Publishers Embrace Social Platforms, Mobile

In line with the classic advice to “fish where the fish are,” publishers are embracing social platforms and mobile media along with their audiences, but remain wary of some potential pitfalls associated with these channels, fast on their way to dominating media consumption.

That was one takeaway from discussions on the first day of MediaPost’s Publishing Insider Summit in Asheville, NC, where publishers gathered to discuss the fast-changing media landscape.

Many publishers are entering into distribution partnerships with social platforms and technology firms, and even companies that haven’t signed up for services like Facebook Instant Articles find themselves dependent on giant online firms to reach their audiences.

These relationships have obvious advantages but also present risks, according to Bauer Xcel president Christian Baesler, who responded to an audience question about potential pitfalls by observing: “The biggest threat is the dependency on channels like Facebook.”



(Bauer doesn’t currently publish content on Facebook using Instant Articles, due to its success in generating traffic on the social site organically). 

That’s part of the motivation for Bauer’s planned expansion to a transactional business with more direct relationships with consumers, Baesler added.

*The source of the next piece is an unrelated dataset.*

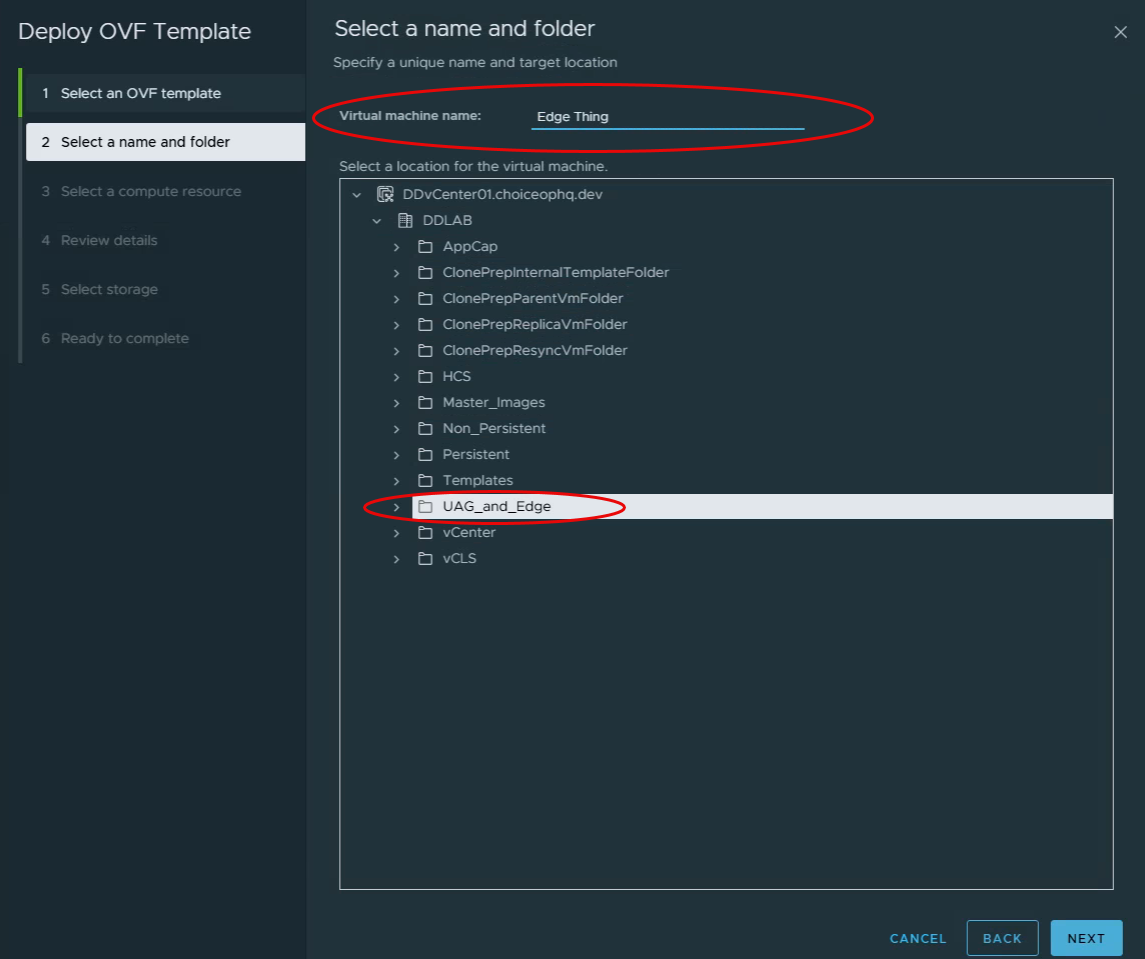This screenshot has height=959, width=1145.
Task: Click the Templates folder icon
Action: pos(425,480)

There was general agreement that partnership with the tech titans holds too much potential for publishers to pass up, on the assumption that the behemoths will (hopefully) find it in their interest to share the profits with the companies that provide them with content.

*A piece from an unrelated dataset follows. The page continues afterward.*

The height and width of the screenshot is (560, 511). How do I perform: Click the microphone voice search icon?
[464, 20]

Doug Harbrecht, director of digital media at Kiplinger, noted: “We made a push into social media, and we’ve seen social media go from 5%-6% a few years ago to 25% to 30%.” However, he also conceded that relying on a third party for distribution “is scary, it’s a scary thing… [but] the wealth will be spread, it has to be spread. We benefit from the rise of technology because technology companies want the Kiplinger’s brand. Google loves us… same thing with Apple News.”

Similarly, Toby Hudson, sales director at Business Insider, said, “We’re launching a site [“Insider”] right now that is 100% socially distributed… For us, the Internet is the publication… that’s the competition. Relinquishing control to Facebook, there is some risk, but for us Apple News, Facebook Instant Articles are areas that we’re going to embrace.”

Likewise, the rise of mobile media also holds potential, as well as pitfalls. Rich Routman, chief revenue officer of Sporting News publisher Perform Media, said mobile offers the biggest opportunity for growth, concentrated in video, but added that these gains come at the expense of traditional display. “The challenge, our video and display revenues have been 50-50. So display is not necessarily headed in a very beautiful direction, while video for us is trending in a very positive direction.”

Hudson added that mobile video still has its own issues with user experience and consumer expectations, citing marketing wisdom that “desktop to mobile is like human years to dog years -- 15 second pre-roll on desktop is like 10 minutes of your life on your phone.”

He emphasized these are technical problems that can be solved: “We need to do advertising better on the platforms. Rather than this model of porting print [display formats] to digital and digital to mobile, it needs to be much more native to the environment.”

Routman also concluded on an optimistic note that seemed to sum up the tenor of the panel: “The buy and the sell sides will work themselves out. We’re still 12 to 18 months before everyone gets aligned. The content side of our operations is strong. The product side of our operations is absolutely the place where we need to get better… If we can focus our efforts on product, I think we can solve at least 50%-60% of our pain points.”